Fernand Dumont est un des grands intellectuels, un des grands penseurs de notre temps et, mieux que tout autre, il incarne la figure de l'intellectuel moderne, de l'intellectuel engagé dans la cité1.

Parler de Fernand Dumont – pour paraphraser le titre de son recueil de poèmes Parler de septembre –, c'est d'abord décrire l'itinéraire d'un intellectuel, qui, issu d'un milieu populaire – père ouvrier, enfance à Montmorency – n'a jamais cessé de s'interroger sur le lieu de l'homme ni de réfléchir sur le dédoublement de la culture première et de la culture seconde, dédoublement qui caractérise son propre itinéraire: « Le passage à l'école, à la science m'aura toujours, confie-t-il, laissé mal à l'aise. De ce malaise, j'ai fait problème d'école et de sciences2. »

Deux mots résument cet itinéraire: distance et mémoire. Ces deux mots, ces deux notions sont au coeur de l'oeuvre de Fernand Dumont. Son grand projet intellectuel est d'élaborer une théorie de la culture – et aussi de l'idéologie –, qui soit solidaire d'une philosophie et d'une épistémologie des sciences de l'homme.

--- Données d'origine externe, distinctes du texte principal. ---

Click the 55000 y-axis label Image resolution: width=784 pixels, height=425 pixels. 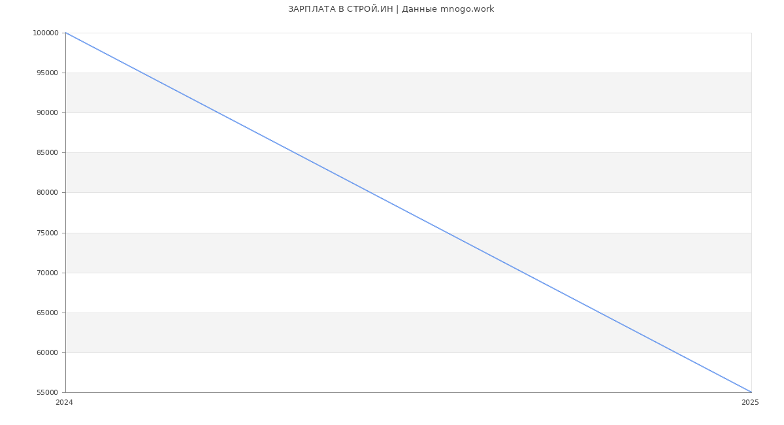click(47, 393)
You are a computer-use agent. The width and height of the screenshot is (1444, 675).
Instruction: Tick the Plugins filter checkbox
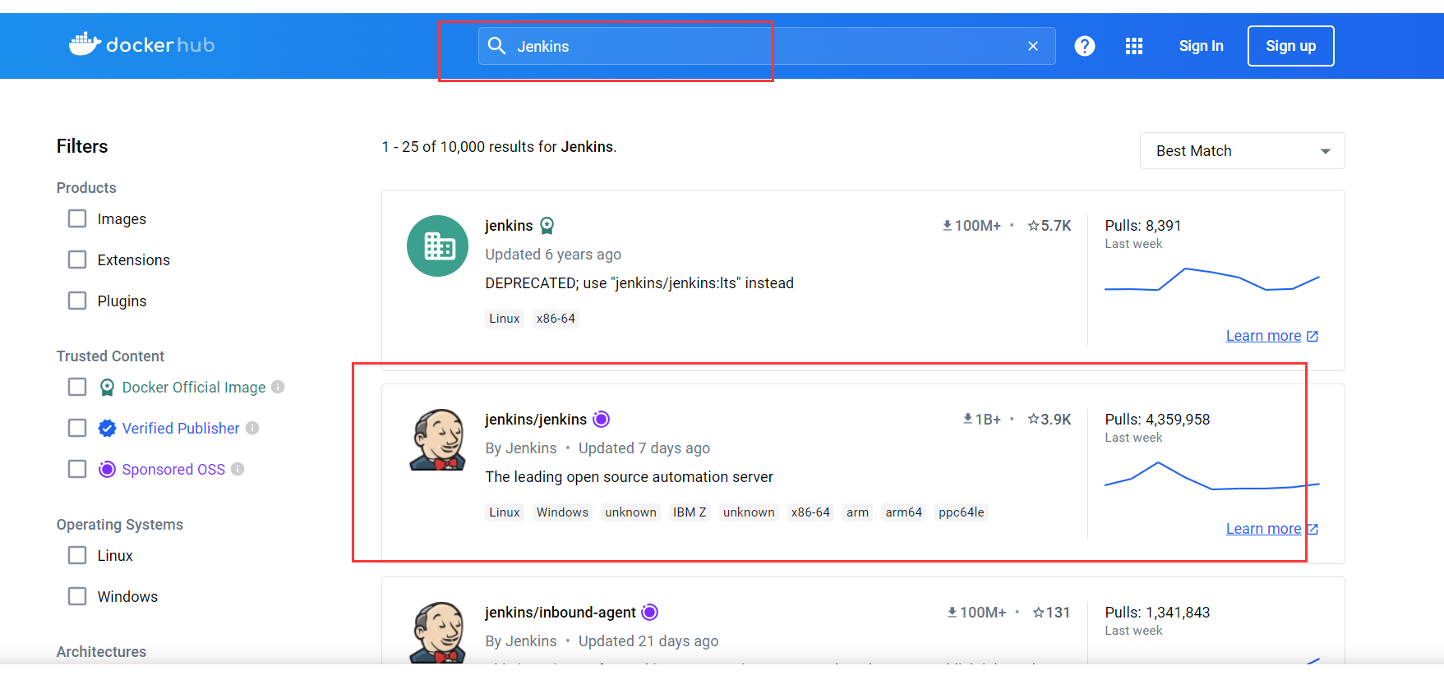point(77,301)
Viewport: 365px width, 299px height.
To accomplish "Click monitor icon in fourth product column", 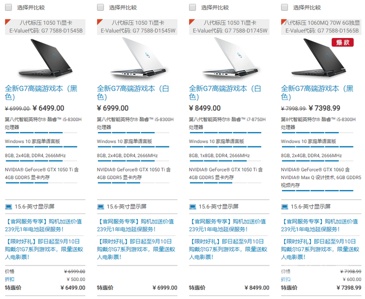I will tap(285, 207).
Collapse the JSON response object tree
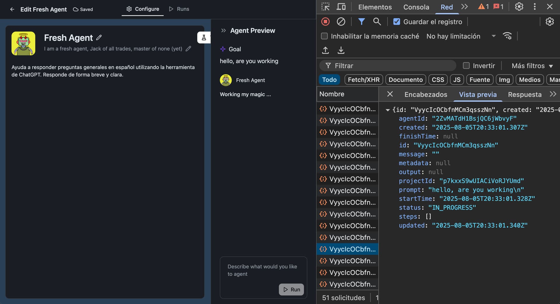Image resolution: width=560 pixels, height=304 pixels. [x=388, y=110]
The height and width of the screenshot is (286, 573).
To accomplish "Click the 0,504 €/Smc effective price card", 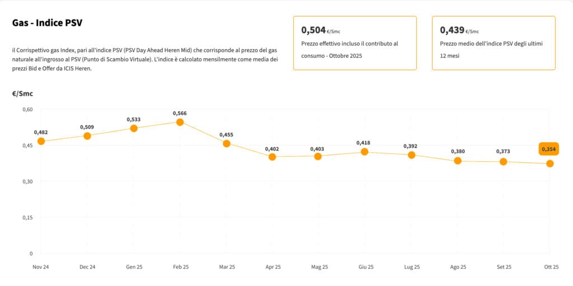I will click(355, 43).
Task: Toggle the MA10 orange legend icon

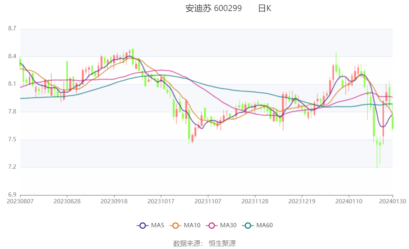Action: click(175, 225)
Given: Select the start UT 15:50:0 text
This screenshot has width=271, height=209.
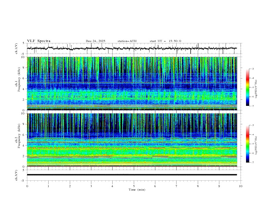Looking at the screenshot, I should coord(165,41).
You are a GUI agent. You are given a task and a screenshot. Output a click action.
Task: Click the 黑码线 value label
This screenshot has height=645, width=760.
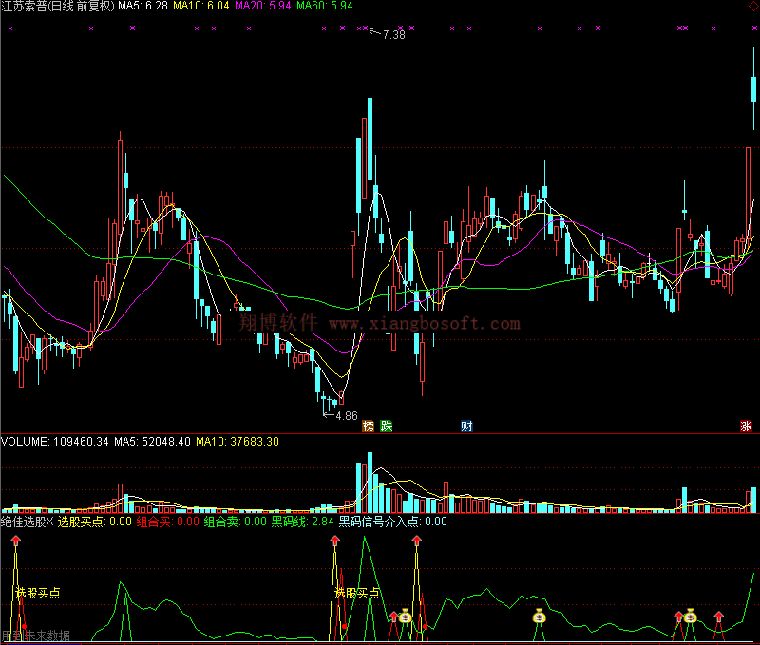tap(302, 521)
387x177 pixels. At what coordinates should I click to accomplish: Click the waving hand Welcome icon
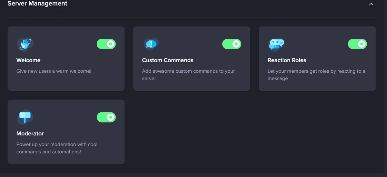pyautogui.click(x=25, y=44)
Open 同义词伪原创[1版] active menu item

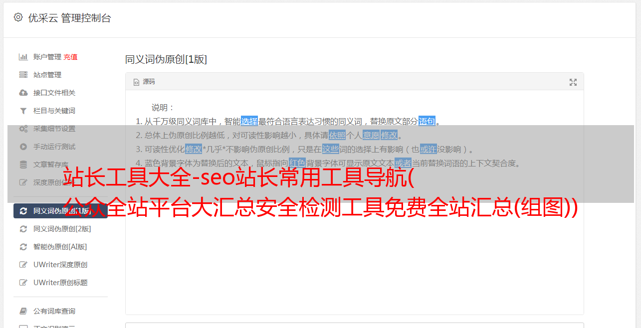coord(60,211)
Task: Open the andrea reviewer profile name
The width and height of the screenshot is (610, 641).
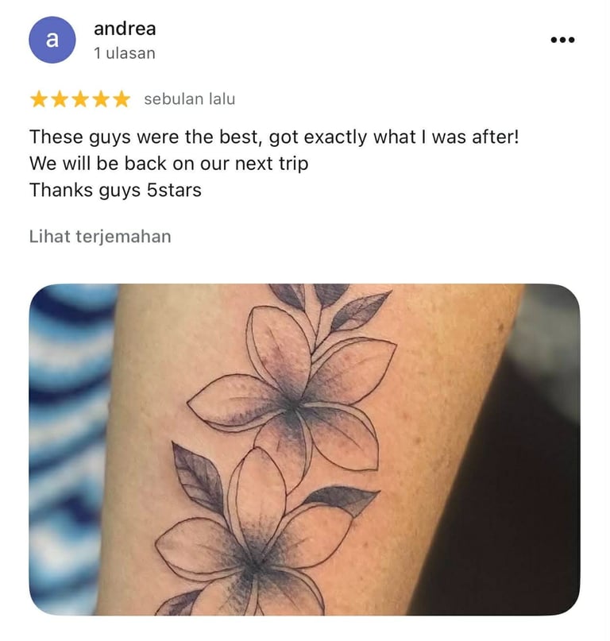Action: (125, 29)
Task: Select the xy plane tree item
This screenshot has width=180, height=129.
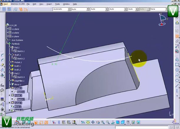Action: pos(15,29)
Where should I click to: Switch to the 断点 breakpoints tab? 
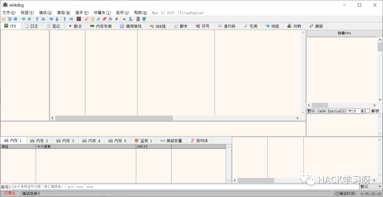pos(75,26)
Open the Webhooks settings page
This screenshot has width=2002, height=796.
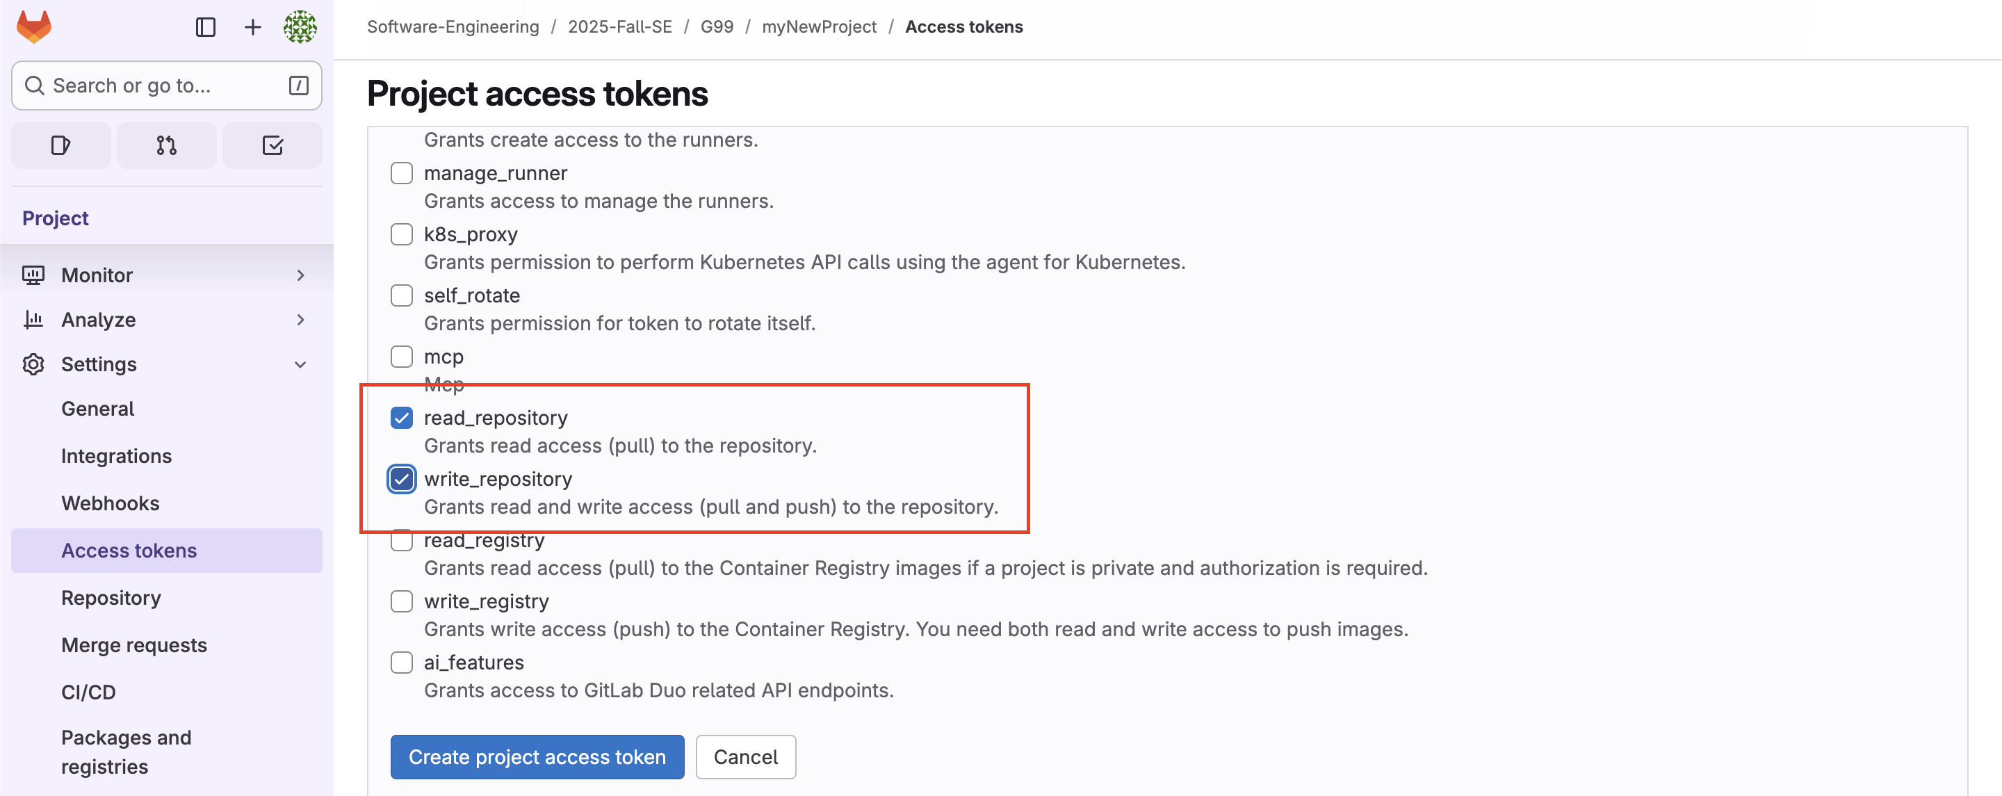click(110, 503)
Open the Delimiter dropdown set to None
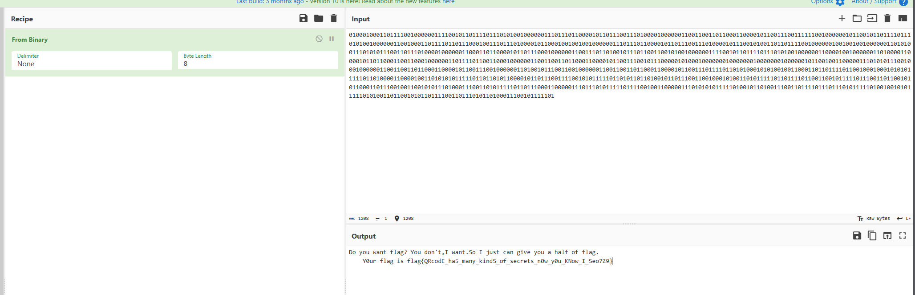This screenshot has width=915, height=295. click(91, 60)
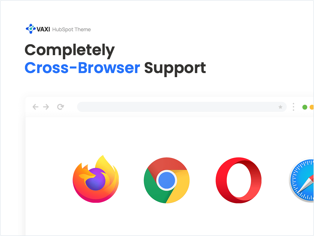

Théorie de la culture, épistémologie des sciences de l'homme: deux facettes – des regards croisés – d'une démarche qui, résolument multidisciplinaire, a pour objet la modernité, ou plus précisément les conditions de possibilité d'une connaissance de l'homme – d'une anthropologie – dans la culture contemporaine. Sa thèse de doctorat, qui porte curieusement sur l'économie3, présente les « préalables d'une philosophie des sciences de l'homme ».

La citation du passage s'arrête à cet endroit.